WNA Blog

Mon 14 Feb 2022

The Mighty Amazon


Interior Design & Styling

Amazon have recently announced that they will be opening their first bricks and mortar clothing store in California. They are already well established in the physical store realm with Amazon 4 star (merchandise, books, devices), Amazon Books, Amazon Fresh (groceries), Amazon Go (convenience & prepared meals).

Their current physical stores are carefully curated with their top selling lines to limit the risk of old stock sitting on the shelves.

However the whole concept of this original online retail behemoth now having a physical presence intrigues me. Several years ago as Amazon online was coming to Australian shores, brands were strongly being encouraged to jump on board because you needed to be on the Amazon platform to survive. They spruiked that your products would have great exposure to a huge buying base. It was marketed so strongly that many brands were too scared not to be listed with Amazon. So they signed up.

Back then the retail game was tough; and it still is. Throw in the global pandemic and everyone is learning to play by new rules. Oh, but how Amazon have learnt thanks to the sales data generated by all the brands and manufacturers who sell with them.

To me it seems the line has definitely blurred. The online giant who did exactly that- “Online”, seems to have decided “stuff it”, now we’re going to play in the physical world also.

Were brands signing up with Amazon in blind faith and assuming Amazon would always stay in their corner of the ring or were they going in with one eye open? By entering the arena of physical stores, is Amazon now eating the same suppliers who use their online platform?

It will be interesting to watch this play out. So far the Amazon physical stores have not reached Australian shores. They have established in North America which has a much larger market than here.

The new Amazon clothing store is planned to be larger than an average department store. This gives Amazon amazing lease negotiating power when dealing with landlords. They would be seen as an anchor tenant (will attract lots of shoppers to the shopping centre) and most likely be on a very reduced rent rate per square meter as a result.
It’s easy to go on line and find the same clothing item stocked by several different retailers and easy for online retailers to be competitive with prices, but paying rent is a major overhead for physical stores.

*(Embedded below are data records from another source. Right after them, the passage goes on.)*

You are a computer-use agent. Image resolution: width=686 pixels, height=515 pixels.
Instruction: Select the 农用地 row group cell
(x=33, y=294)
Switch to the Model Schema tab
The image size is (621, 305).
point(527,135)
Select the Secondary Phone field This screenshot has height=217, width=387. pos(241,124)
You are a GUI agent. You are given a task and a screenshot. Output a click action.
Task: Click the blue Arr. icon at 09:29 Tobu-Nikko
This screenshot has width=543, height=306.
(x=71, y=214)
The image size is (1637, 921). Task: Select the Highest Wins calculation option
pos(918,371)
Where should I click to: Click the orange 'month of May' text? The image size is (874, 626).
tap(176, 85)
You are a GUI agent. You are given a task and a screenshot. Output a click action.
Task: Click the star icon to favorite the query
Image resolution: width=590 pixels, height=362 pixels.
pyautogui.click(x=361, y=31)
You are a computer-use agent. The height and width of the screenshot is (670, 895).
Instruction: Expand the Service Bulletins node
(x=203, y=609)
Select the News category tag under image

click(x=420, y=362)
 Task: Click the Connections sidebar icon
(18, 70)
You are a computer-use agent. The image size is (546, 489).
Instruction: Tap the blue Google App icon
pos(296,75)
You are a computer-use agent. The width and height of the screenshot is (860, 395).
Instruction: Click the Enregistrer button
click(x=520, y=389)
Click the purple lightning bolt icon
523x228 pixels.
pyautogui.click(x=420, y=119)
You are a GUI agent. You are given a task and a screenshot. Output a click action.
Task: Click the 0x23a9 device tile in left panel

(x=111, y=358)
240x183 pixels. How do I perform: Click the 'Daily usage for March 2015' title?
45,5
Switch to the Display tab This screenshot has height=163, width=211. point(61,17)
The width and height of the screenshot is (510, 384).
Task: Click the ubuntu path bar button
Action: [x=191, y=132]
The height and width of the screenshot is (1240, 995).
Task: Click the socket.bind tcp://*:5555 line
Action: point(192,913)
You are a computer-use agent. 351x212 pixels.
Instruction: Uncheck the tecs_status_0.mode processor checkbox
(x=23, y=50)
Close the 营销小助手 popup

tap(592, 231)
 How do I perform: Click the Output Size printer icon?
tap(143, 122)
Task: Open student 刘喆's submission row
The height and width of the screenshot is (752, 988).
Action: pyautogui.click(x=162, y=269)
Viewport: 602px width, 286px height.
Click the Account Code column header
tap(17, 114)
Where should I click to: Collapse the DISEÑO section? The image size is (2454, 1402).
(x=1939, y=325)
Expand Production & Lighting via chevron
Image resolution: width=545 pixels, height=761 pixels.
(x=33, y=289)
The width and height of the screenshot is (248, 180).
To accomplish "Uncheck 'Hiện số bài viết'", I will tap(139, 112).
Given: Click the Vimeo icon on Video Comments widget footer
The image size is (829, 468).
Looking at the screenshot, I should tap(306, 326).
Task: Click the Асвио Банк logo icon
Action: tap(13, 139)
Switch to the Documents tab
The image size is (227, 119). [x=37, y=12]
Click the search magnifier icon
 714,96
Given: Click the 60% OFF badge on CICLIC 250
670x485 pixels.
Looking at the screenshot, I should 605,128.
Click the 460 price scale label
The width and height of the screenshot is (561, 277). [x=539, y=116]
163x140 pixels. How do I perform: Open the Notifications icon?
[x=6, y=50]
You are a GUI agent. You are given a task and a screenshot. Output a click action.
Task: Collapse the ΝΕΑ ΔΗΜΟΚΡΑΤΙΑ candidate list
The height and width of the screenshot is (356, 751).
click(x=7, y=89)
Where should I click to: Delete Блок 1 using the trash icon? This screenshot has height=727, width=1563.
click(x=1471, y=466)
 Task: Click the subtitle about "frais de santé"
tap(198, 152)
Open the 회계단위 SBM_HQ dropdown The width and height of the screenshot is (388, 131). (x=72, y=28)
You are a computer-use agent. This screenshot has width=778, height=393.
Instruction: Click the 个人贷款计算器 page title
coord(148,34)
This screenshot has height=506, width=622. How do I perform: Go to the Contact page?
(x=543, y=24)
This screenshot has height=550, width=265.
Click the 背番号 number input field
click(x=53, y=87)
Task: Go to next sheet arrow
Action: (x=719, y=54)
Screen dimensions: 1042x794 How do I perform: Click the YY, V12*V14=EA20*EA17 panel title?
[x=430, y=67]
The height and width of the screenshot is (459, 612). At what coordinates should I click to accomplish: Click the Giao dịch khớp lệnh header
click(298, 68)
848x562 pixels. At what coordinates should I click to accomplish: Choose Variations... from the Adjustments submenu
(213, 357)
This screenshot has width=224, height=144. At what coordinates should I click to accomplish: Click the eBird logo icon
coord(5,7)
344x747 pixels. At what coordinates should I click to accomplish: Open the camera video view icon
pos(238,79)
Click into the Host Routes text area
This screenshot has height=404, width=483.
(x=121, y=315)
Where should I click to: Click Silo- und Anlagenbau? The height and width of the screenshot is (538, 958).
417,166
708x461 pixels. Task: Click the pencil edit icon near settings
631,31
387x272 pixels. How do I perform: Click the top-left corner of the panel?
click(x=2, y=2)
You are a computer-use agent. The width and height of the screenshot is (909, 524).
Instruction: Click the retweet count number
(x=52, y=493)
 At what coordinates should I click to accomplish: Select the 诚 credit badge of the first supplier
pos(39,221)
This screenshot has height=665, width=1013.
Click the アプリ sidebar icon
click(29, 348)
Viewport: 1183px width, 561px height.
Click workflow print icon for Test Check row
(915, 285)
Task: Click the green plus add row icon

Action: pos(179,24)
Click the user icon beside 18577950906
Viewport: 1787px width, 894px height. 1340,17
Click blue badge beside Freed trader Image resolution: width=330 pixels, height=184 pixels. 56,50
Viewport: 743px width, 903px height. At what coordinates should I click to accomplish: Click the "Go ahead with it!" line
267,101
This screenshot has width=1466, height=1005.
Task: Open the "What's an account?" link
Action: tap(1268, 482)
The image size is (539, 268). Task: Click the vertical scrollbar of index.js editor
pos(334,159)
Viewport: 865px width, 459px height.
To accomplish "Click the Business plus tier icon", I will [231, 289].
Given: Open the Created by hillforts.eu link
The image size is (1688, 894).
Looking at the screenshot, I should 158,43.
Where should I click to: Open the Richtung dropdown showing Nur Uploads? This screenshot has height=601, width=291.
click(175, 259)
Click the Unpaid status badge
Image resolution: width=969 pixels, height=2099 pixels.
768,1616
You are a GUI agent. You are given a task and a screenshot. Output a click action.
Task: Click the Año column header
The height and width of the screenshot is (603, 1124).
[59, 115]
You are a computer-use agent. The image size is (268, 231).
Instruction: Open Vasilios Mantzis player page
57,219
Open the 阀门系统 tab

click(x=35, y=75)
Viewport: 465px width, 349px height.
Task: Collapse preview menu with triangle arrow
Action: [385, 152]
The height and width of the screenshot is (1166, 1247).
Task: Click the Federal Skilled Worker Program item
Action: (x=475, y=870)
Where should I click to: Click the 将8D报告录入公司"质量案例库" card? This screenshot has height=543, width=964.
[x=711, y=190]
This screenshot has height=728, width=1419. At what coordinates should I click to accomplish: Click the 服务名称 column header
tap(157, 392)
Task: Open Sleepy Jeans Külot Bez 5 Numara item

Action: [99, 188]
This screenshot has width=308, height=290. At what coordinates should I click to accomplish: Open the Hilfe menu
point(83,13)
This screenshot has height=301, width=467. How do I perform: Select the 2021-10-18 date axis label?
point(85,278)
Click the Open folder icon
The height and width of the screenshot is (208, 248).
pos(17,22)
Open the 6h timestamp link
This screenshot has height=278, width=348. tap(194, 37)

This also brings a myriad of issues. How do brands structure their next pricing band to ensure an equitable end price between their items sold at Amazon stores vs a smaller retailer? Will smaller retailers selling the same items become obsolete, beaten in the pricing game by Amazon who will have great negotiating powers with the suppliers? Will suppliers have to come up with product lines exclusive to Amazon stores, so that this double up scenario doesn’t occur?

One of the reasons that department stores have been struggling for many years is that the brands they once exclusively stocked have now opened their own stores. The presence of physical Amazon stores could create similar scenarios by offering the same products within the same shopping centre.

It will be interesting to watch how it unfolds. The fact that Amazon are testing the water in the massive US market and in very carefully selected areas will take a while for the impacts to be felt.